We will therefore decide to fill the missing `time` values with
`"00:00"`. This can be achieved by the `.fillna()` method:

In [None]:
covid_data['time'] = covid_data['time'].fillna("00:00")
covid_data.isna().sum()

Note that we specifically update the `time` column with a version where the missing values have been replaced. If we instead wrote `covid_data.fillna("00:00")` then every missing value in the entire dataframe would be replaced by `"00:00"`!

**(Side Note)**: If we inspect the data more closely, we can see that each canton seems to have a specific time that they usually submit the data, so filling in "00:00" agnostically might not be the perfect solution but we will consider it good enough for this lab.

Next, we will fill in current counts, such as `current_hosp`. In the lecture you have seen different approaches to determine a good value to impute. Intuitively, if we do not know how many people are currently in the hospital, a simple estimate would be to use the number of people hospitalised the day before, or the last known value in general.

This can be achieved in pandas by using the `.ffill()` (forward-fill) method. The code sniplet below shows a simple example.

In [None]:
ffill_example = pd.DataFrame({"values": [1, 2, 3, None, None, 6]})
ffill_example

In [None]:
ffill_example.ffill()

For our covid data this will become a little more intricate. First, we have to make sure that the data is sorted by date and time to make sure we actually forward fill the last known values. Second, we will have to do this for each canton individually, as it makes no sense to substitute a known value from Geneva in Zurich.

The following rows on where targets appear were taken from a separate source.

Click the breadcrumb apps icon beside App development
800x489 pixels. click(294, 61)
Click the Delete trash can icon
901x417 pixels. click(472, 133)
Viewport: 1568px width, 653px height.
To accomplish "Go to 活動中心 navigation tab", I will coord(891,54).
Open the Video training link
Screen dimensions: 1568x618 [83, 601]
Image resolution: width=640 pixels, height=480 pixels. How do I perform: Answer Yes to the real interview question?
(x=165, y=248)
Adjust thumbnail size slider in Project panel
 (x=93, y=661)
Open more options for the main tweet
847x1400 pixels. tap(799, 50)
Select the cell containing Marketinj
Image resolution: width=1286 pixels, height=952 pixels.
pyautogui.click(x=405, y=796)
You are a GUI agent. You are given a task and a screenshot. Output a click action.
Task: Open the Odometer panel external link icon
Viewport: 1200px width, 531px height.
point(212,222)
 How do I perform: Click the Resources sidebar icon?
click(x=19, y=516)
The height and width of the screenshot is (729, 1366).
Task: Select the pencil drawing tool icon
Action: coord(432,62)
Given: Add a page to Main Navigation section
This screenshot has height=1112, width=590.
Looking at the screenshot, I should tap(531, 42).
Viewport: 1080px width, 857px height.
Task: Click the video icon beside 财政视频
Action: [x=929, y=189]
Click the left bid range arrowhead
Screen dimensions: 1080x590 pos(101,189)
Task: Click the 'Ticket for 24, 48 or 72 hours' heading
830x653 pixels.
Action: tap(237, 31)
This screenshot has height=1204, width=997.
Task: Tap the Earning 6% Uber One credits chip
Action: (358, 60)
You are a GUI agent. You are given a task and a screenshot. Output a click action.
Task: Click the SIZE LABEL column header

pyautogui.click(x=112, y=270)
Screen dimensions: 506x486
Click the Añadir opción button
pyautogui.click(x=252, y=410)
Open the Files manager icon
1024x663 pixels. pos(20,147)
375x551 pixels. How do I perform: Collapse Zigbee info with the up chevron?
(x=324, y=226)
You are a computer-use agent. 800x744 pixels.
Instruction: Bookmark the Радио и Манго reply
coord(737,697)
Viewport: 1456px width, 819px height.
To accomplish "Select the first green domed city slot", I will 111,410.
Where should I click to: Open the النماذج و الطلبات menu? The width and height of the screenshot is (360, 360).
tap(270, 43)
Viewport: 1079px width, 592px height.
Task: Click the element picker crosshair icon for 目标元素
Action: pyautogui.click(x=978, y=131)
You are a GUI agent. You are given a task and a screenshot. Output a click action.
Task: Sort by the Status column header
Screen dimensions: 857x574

We show how to achieve this in the next cell and unpack it afterwards:

In [None]:
ffill_columns = [
  'ncumul_tested',
  'ncumul_conf',
  'current_hosp',
  'current_icu',
  'current_vent',
  'ncumul_released',
  'ncumul_deceased',
  'current_isolated',
  'current_quarantined',
  'current_quarantined_riskareatravel',
]
for canton in covid_data['abbreviation_canton_and_fl'].unique():
  covid_data.loc[covid_data['abbreviation_canton_and_fl'] == canton, ffill_columns] = covid_data.loc[covid_data['abbreviation_canton_and_fl'] == canton, ffill_columns].ffill().fillna(0.)

covid_data

First, we specify which columns we will forward fill. Here we selected all current and cumulative counts.

Then we iterate over all cantons. The `.loc` method is used for complex indexing. It can be used as `.loc[row_selection, column_selection]`. The rows we select are the ones that correspond to the current canton. The expression `covid_data['abbreviation_canton_and_fl'] == canton` returns a boolean index series that indicates rows that match the current canton. We use the list of columns we want to forward fill as our column selection.

As before, we reassign all these cells by a version that has its missing values filled in. We apply the `.ffill()` method and follow it by a `fillna(0.)`. This is because missing values at the start (before any value is known) can not be forward-filled and we explicitely set them to 0 here.

Let us now see our progess:

In [None]:
covid_data.isna().sum()

There are two remaining columns with missing values. For `new_hosp` we will naively fill in 0 and for `source` we will impute the string `"unknown"`.

**🚨 TASK 1A (2 Points) 🚨**

* Replace missing values in the `new_hosp` column by 0
* Replace missing values in the `source` column by the string `"unknown"`

In [None]:
# Hint refer back to where we replaced missing 'time' values by "00:00"!
# TODO
covid_data['new_hosp'] = covid_data['new_hosp'].fillna(0)
covid_data['source'] = covid_data['source'].fillna("unknown")

We have now eliminated all missing values!

In [None]:
covid_data.isna().sum()

<mark>In **MOODLE**</mark>:

* upload your code snippte to fill in missing values for `new_hosp` and `source`
* upload the output of counting remaining missing values

## Dealing with Duplicate Rows

The `.duplicated()` method will tell you for each row whether it is an exact duplicate. By default it will mark the first occurrence of a row as a non-duplicate and every following occurrence as a duplicate.

In [None]:
covid_data.duplicated()

We can check whether there are any exact duplicates by summing:

In [None]:
covid_data.duplicated().sum()

We can see that our dataset does not contain any duplicate columns, this is mainly because each entry has a unique `'date'` and `'time'`.

We can set the `subset=...` parameter to indicate which columns to consider for duplicate detection. Let us check whether there are duplicates, when we ignore the `'date'` and `'time'` columns:

**🚨 TASK 1B (1 Point) 🚨**

* count the number of exact duplicates when we only consider non-time colums

In [None]:
non_time_cols = [c for c in covid_data.columns if c not in {'date', 'time'}]

In [None]:
# TODO
covid_data.duplicated(subset=non_time_cols).sum()

<mark>In **MOODLE**</mark>:
* upload the number of exact duplicates considering only non-time columns

There is a good chance that the duplicates are a result of our missing value imputation approach.

Here it does not seem like a good idea to drop any rows as those rows that have identical entries except date and time are not a-priori problematic.


Nevertheless, it is good to know how to remove duplicate rows for future reference.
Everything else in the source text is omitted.